We've just got back from a very pleasant day's trip out to Hayling - we were quite surprised to get onto the Island easily without too much traffic, and when we got to the Beachlands car park there was loads of room to park up directly facing across to Bembridge. There were a lot of motorhomes where we were (near to Inn on the beach), and when we left there were more to the east of the funfair. This isn't a "hello" as such to other motoromers who were there (but let us know if you were!!), but isn't it nice to just drive up & park up without the nightmare of height barriers, and be charged the same as cars?


----------



## Spacerunner (Mar 18, 2006)

One of our favourite days out, its also great in the colder months, especially when there is a good sea running.


----------



## firewood (Mar 17, 2009)

bognormike said:


> We've just got back from a very pleasant day's trip out to Hayling - we were quite surprised to get onto the Island easily without too much traffic, and when we got to the Beachlands car park there was loads of room to park up directly facing across to Bembridge. There were a lot of motorhomes where we were (near to Inn on the beach), and when we left there were more to the east of the funfair. This isn't a "hello" as such to other motoromers who were there (but let us know if you were!!), but isn't it nice to just drive up & park up without the nightmare of height barriers, and be charged the same as cars?


dont tell everbody 
this has been our hideaway for meny years now but it looks like so meny have found it .
i do feel that the way some are parking it wont be long before we start to see some restrictions.
after talking to some of the locals seems thay are fed up with us so it wont be long before we are moved on .
and if you read the signs it does say no overnight camping or seeping in vehicles
bob


----------



## HurricaneSmith (Jul 13, 2007)

bognormike said:


> We've just got back from a very pleasant day's trip out to Hayling - we were quite surprised to get onto the Island easily without too much traffic, and when we got to the Beachlands car park there was loads of room to park up directly facing across to Bembridge. There were a lot of motorhomes where we were (near to Inn on the beach), and when we left there were more to the east of the funfair. This isn't a "hello" as such to other motoromers who were there (but let us know if you were!!), but isn't it nice to just drive up & park up without the nightmare of height barriers, and be charged the same as cars?

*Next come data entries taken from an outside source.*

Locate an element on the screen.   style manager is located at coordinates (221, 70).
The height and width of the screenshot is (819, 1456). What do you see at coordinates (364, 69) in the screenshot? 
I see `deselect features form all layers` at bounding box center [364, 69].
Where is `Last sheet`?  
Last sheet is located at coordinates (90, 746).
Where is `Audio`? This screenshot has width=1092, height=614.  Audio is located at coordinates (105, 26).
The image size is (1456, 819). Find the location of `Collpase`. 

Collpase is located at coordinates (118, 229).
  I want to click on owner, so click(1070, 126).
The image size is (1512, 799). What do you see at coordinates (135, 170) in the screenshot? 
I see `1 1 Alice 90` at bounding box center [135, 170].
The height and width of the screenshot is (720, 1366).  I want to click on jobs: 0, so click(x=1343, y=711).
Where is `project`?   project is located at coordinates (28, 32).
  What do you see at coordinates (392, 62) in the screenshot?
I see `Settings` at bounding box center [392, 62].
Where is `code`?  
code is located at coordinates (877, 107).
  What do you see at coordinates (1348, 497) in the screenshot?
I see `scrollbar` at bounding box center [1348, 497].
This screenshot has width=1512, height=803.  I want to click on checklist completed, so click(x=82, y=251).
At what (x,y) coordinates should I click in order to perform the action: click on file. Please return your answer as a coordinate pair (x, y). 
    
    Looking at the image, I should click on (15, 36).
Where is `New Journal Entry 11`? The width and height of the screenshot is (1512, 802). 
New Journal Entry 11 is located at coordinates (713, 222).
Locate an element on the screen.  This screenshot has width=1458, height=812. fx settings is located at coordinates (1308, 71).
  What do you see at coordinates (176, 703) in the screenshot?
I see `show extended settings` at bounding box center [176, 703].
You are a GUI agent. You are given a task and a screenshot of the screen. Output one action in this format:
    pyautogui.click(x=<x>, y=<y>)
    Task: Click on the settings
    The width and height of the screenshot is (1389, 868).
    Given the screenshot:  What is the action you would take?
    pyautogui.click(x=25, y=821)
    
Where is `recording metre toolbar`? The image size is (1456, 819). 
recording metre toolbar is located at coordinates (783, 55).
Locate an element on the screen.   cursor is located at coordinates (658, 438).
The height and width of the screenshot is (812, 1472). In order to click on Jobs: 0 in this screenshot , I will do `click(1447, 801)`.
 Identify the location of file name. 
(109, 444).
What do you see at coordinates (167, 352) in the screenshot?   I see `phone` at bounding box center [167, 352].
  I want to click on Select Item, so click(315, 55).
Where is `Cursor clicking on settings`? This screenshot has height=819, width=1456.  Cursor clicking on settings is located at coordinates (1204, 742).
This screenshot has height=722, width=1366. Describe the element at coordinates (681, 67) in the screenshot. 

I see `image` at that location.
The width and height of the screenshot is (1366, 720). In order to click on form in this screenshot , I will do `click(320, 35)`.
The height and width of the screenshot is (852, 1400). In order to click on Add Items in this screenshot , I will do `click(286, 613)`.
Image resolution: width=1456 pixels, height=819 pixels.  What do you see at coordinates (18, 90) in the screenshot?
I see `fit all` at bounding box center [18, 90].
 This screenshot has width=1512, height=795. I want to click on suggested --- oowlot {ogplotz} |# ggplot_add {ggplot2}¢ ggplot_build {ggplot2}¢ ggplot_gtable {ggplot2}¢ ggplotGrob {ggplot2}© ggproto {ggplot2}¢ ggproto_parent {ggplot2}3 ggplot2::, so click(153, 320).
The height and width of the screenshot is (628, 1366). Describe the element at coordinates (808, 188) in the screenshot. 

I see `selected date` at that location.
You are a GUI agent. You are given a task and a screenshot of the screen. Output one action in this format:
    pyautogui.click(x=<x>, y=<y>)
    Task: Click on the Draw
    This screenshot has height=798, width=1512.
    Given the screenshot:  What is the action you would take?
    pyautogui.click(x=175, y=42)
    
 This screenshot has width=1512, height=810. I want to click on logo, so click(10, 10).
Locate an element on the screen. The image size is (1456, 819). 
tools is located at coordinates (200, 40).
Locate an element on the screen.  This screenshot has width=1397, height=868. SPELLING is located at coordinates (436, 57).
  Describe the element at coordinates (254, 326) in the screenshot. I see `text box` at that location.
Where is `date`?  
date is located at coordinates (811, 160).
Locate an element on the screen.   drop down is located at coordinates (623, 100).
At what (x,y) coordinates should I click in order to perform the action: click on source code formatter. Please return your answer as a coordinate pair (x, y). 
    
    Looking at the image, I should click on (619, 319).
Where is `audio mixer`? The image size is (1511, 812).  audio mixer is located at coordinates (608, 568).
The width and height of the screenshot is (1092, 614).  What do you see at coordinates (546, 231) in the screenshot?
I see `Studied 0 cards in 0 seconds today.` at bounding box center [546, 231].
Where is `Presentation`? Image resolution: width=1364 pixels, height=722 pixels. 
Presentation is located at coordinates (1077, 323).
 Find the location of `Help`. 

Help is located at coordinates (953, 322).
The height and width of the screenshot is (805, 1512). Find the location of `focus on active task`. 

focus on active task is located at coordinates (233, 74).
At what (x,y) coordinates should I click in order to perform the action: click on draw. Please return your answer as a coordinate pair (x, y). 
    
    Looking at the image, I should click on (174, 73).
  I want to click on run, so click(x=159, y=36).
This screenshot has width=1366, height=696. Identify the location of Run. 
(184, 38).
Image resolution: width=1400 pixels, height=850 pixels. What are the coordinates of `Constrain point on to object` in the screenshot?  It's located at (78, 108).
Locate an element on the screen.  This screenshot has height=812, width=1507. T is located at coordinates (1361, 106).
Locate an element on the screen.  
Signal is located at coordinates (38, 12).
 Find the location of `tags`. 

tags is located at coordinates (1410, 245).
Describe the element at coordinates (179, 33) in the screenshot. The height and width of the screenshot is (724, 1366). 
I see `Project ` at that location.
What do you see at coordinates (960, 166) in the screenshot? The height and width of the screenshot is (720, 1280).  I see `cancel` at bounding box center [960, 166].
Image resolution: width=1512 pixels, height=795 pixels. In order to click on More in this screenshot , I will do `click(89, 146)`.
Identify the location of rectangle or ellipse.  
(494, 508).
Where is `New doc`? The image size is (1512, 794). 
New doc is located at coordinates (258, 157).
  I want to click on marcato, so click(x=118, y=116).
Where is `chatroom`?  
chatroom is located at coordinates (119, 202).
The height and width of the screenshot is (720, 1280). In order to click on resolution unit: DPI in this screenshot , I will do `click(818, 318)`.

You've just taken me back over 50 years. My parents occasionally hired a caravan in Fishery Lane on Hayling Island, not far from the 'Sunshine Holiday Camp'.

If my memory is right we caught the train to Havant on a branch line. Then took a bus onto the Island. We all had to clamber off the bus and walk across a timber bridge because it couldn't take the weight of everyone all up.

Thanks for the memory jog.


----------



## HurricaneSmith (Jul 13, 2007)

Oops hit wrong button.....Sorry.


----------



## haylingchrist (May 15, 2005)

Mike,

I'm sorry to have to agree with Firewood, but the last thing you want to do if you find somewhere nice is tell everyone on the Internet or soon it won't be nice anymore.

The number of vans seen on Beachlands has soared in the last couple of years. A few weeks ago our favourite spot was closed off as vans (who's drivers, being generous, weren't paying attention) kept getting stuck there.

Hayling is a haven for all the grumpy old men and women in the country. If you go, please don't give them anything else to moan about.

Chris


----------



## firewood (Mar 17, 2009)

yes we were there this w/end .but it does seem like there are some that are doing there best to spoill it for others.by parking longways .and staying nights in front of some very nice houses.now these house owners did not buy them houses to look at illegally parked motor homes.
so no surprise thay have made comelaints about them ..
so it wont be long now before we get the barriers .


----------